地元住民や地権者とのまちづくり案の検討・調整を行い、土地区画整理事業の施行区域を都市計画決定します。

事業計画の決定等

事業内容(施行地区、設計、資金計画等)を決定し、行政の認可を取得します。

仮換地指定

新しくなる土地(換地)の配置を設計し、施行工事期間中に使う土地(仮換地)を指定します。

なお、一般的にはその仮換地がそのまま土地区画整理事業終了後に正式な換地となります。

建物移転補償・工事

仮換地の指定を受け、建物移転を実施し、道路・公園等の造成工事を実施します。

換地処分・登記

従前の宅地上の権利が換地上に移行します。また、この際、清算金も確定します。

※施行者が土地、建物の変更に伴う登記をまとめて実施します。

清算金の徴収、交付

換地について、各地権者間の不均衡是正(土地の面積増減等)のため、金銭により清算し、事業完了となります。

 

(2)段階ごとの宅地の評価

【宅地評価のフローチャート】

① 従前地評価

従前地とは、土地区画整理事業が行われる前のもともとの土地をいいます。従前地が所在する地域に応じて、路線価方式又は倍率方式により従前地の評価を行います。

また、仮換地の指定はあるものの、造成工事が行われておらず、かつ、仮換地について使用又は収益を開始する日を別に定めるとされているために当該仮換地について使用又は収益を開始することができないときについても、従前地の価額により評価します。

②―A 仮換地評価

仮換地とは、土地区画整理事業による正式な換地に先立って行われる一時的な換地のことをいいます。仮換地が指定されている状態で相続が発生したときは、仮換地が所在する地域に応じて、路線価方式又は倍率方式により仮換地の評価を行います。

なお、土地区画整理事業施行中は、路線価図の表示が「個別評価」(評価倍率表の場合は「個別」)となっている場合があります。

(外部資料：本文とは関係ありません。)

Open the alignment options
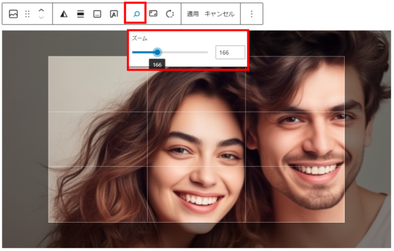This screenshot has width=394, height=251. click(81, 14)
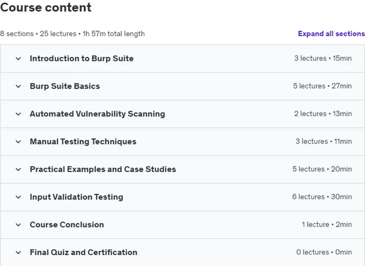Expand Manual Testing Techniques chevron
Image resolution: width=365 pixels, height=266 pixels.
pos(18,142)
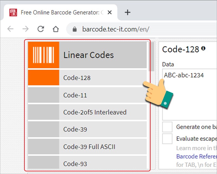Click the orange Code-128 category icon
Viewport: 217px width, 174px height.
pos(43,78)
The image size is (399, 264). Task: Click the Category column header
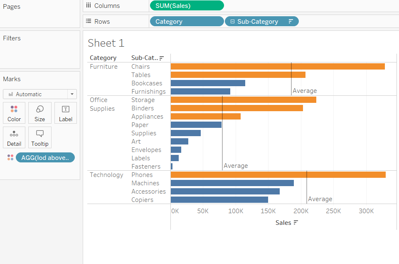pyautogui.click(x=103, y=58)
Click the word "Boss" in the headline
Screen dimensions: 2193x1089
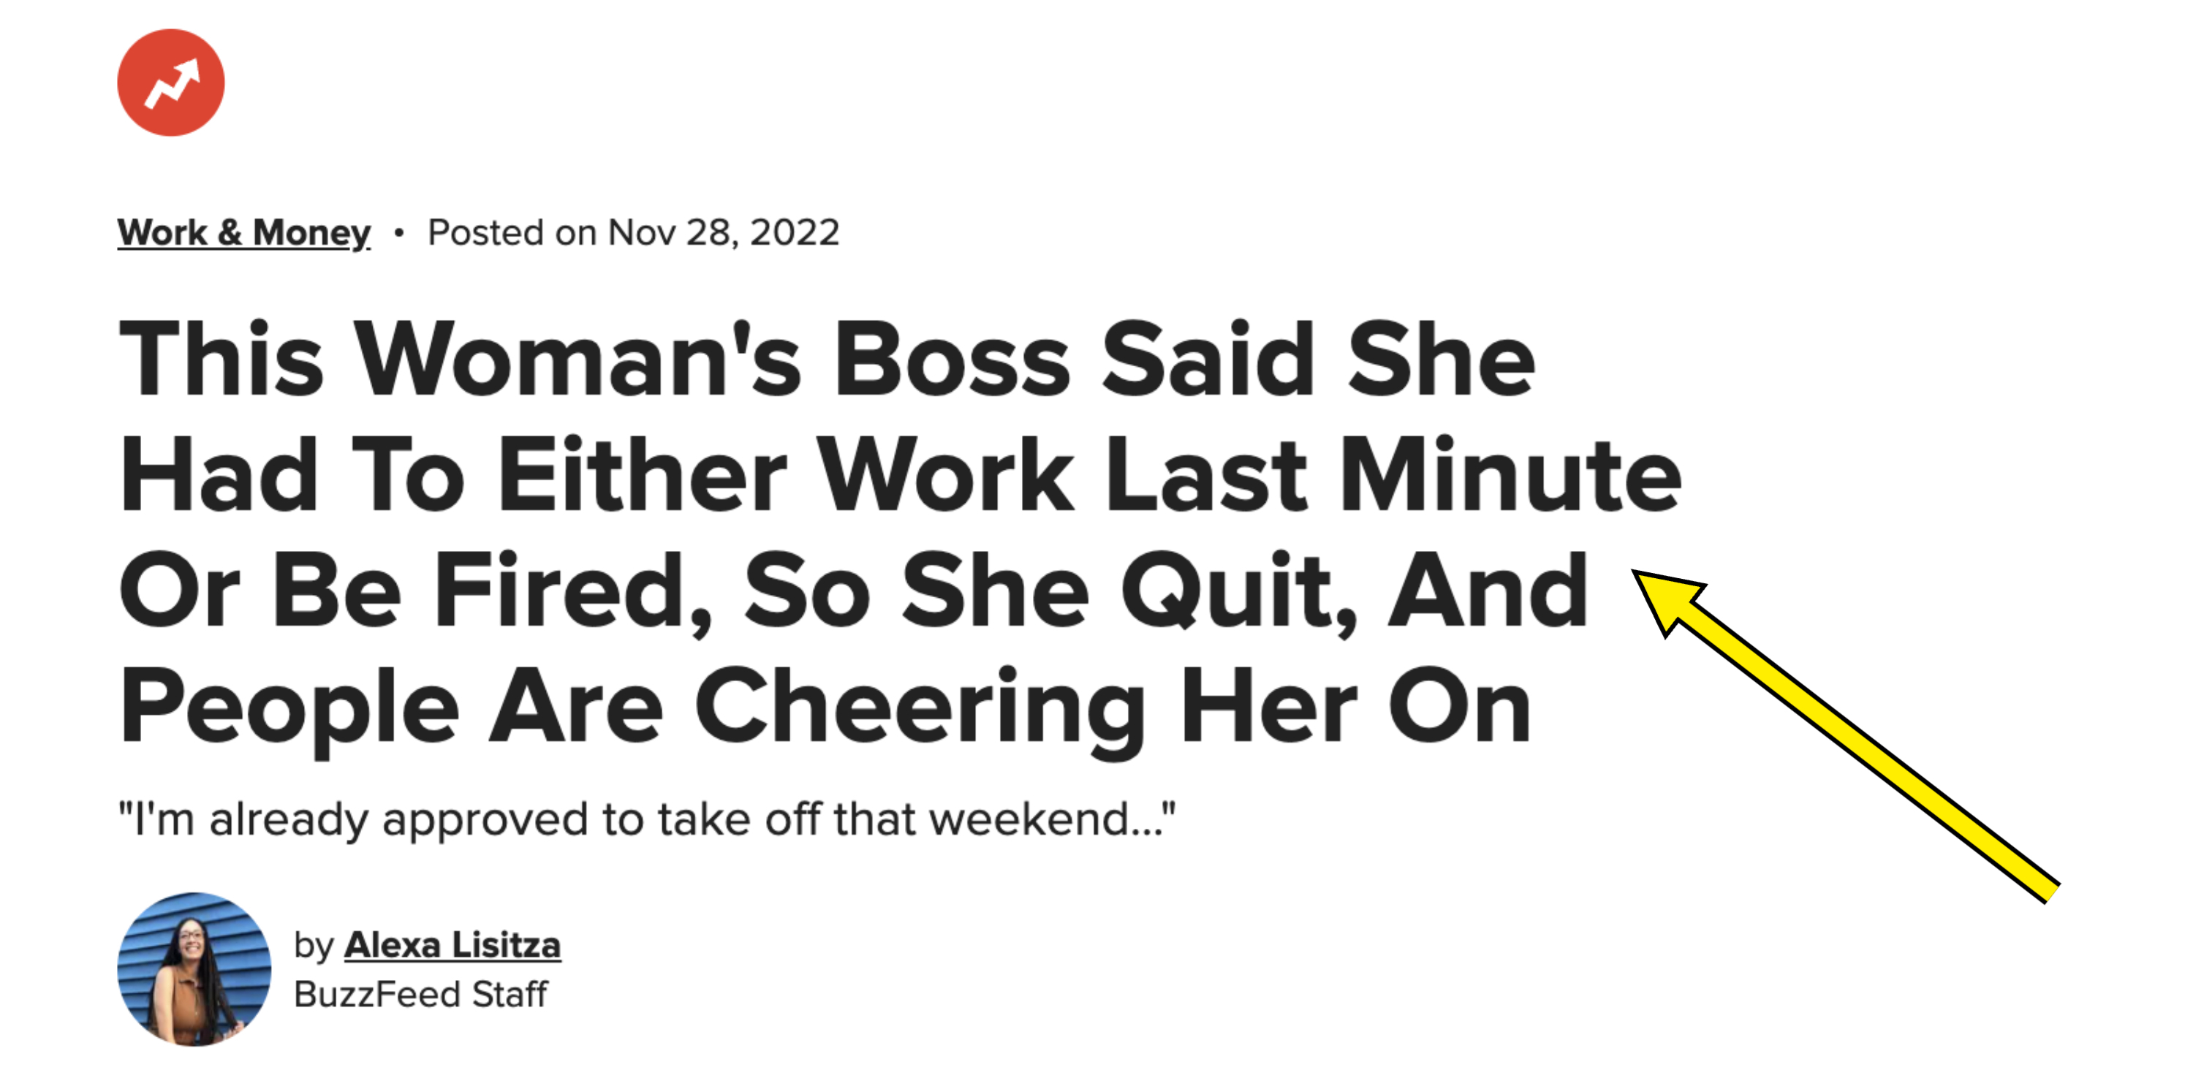click(952, 359)
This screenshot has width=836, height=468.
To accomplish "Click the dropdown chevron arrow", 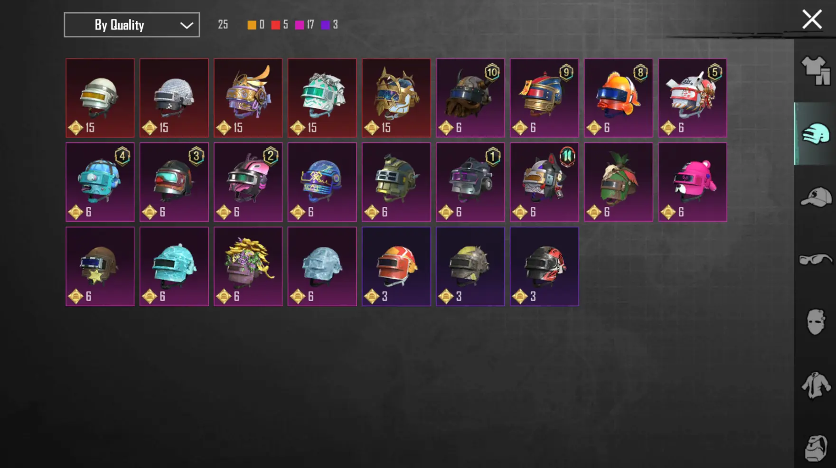I will pyautogui.click(x=187, y=25).

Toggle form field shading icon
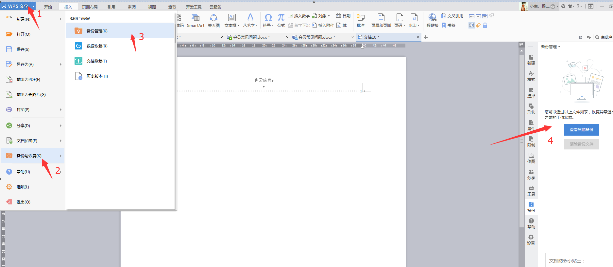pyautogui.click(x=471, y=25)
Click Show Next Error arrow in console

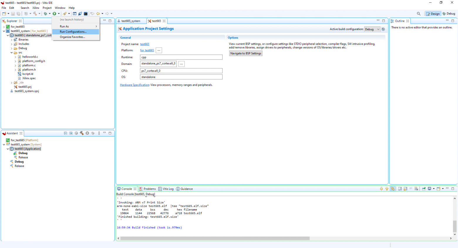[x=381, y=189]
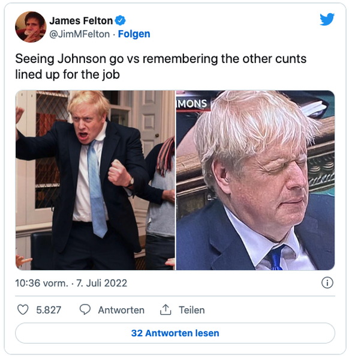Open the left photo of man cheering

[95, 180]
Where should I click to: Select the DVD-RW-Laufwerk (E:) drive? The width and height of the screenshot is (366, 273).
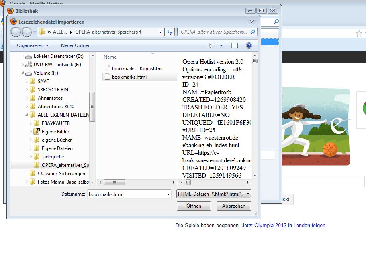tap(57, 65)
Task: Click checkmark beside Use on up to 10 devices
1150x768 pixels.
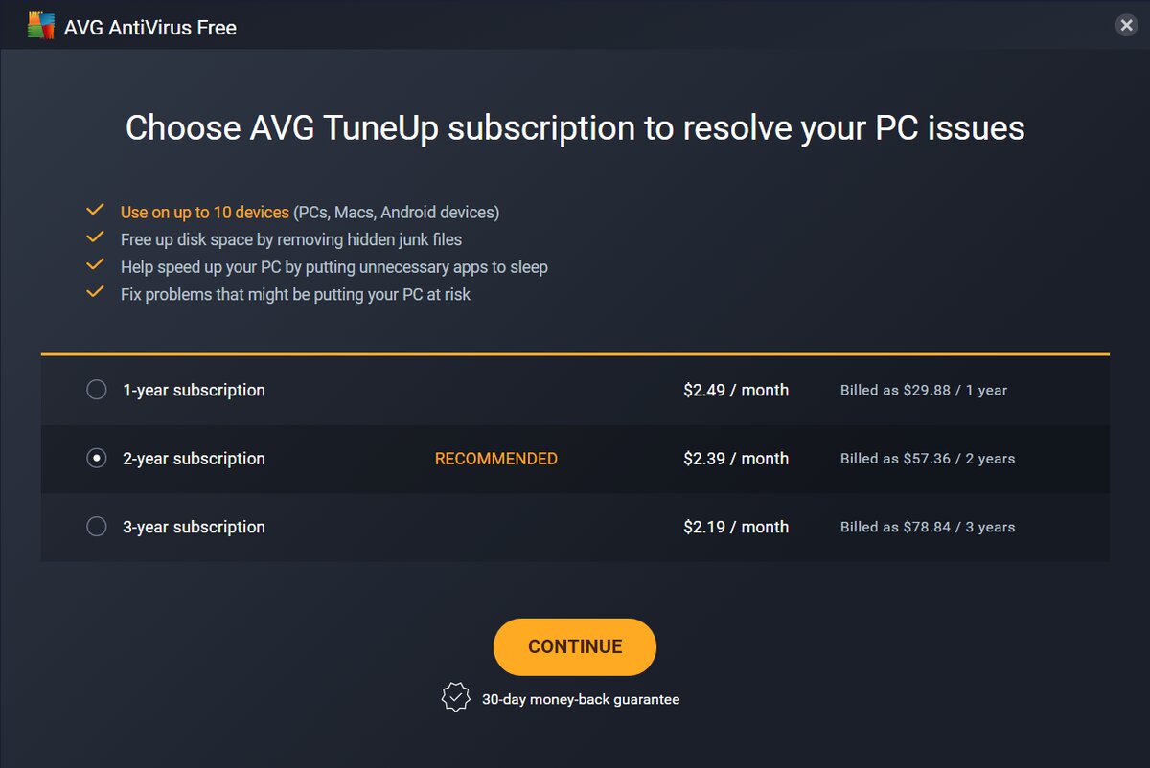Action: pos(95,210)
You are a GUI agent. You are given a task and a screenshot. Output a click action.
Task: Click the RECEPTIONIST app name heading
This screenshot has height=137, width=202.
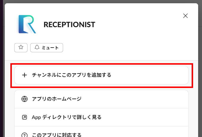click(69, 25)
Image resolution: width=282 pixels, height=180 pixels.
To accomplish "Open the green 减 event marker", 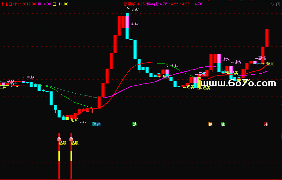I will [223, 124].
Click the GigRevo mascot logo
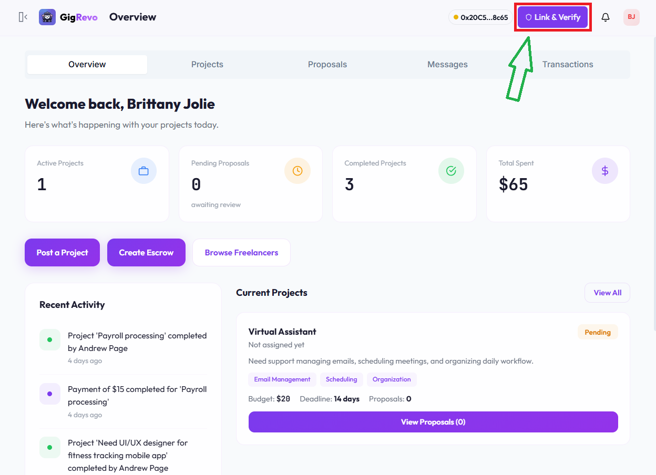Screen dimensions: 656x475 tap(47, 17)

そのような場合は所轄の税務署に「個別評価申出書」を提出し、回答された価額を基に評価を行います。

(出典:国税庁 個別評価申出書)

②―B 仮換地評価×95%

仮換地の指定を受け、さらにその土地の使用又は収益が開始できるような場合でも、造成工事が1年以内に完了すると見込まれない場合には、地権者の権利が制限されるため仮換地評価の95%相当額により評価します。

(注)換地処分により徴収又は交付されることとなる清算金がある場合

仮換地評価の場合において、その清算金の収受が課税時期において確実と見込まれるときには、その金額を評価上考慮して、徴収されることとなる清算金の額がある場合は仮換地の価額から控除し、交付されることとなる清算金の額がある場合は仮換地の価額に加算して評価します。

※仮換地の指定があるかどうかや造成工事の進捗状況、使用収益開始日等は施行者(役所や組合等)に問い合わせを行い、「仮換地証明書」や「仮換地指定図」を取得して評価を行うことになります。

③ 換地評価

換地処分の公告があった日の翌日から従前地の権利義務はすべて換地を受けた土地に移ります。この段階で相続が発生した場合は、換地を受けた宅地が所在する地域に応じて、路線価方式又は倍率方式により換地の評価を行います。

なお、このとき未交付又は未徴収の清算金がある場合には、その清算金の額は別途、債権又は債務として計上します。

(3)まとめ

土地区画整理事業の施行区域内に宅地を所有している場合、事業の進捗状況によって評価方法が変わり、また、個別評価申出書の提出が必要になる可能性があるなど、通常の土地の評価に比べて手続きに時間を要する可能性があります。そのため、そのような宅地を所有していることがわかった際には早めに役所や組合への確認を行う等の対応が必要です。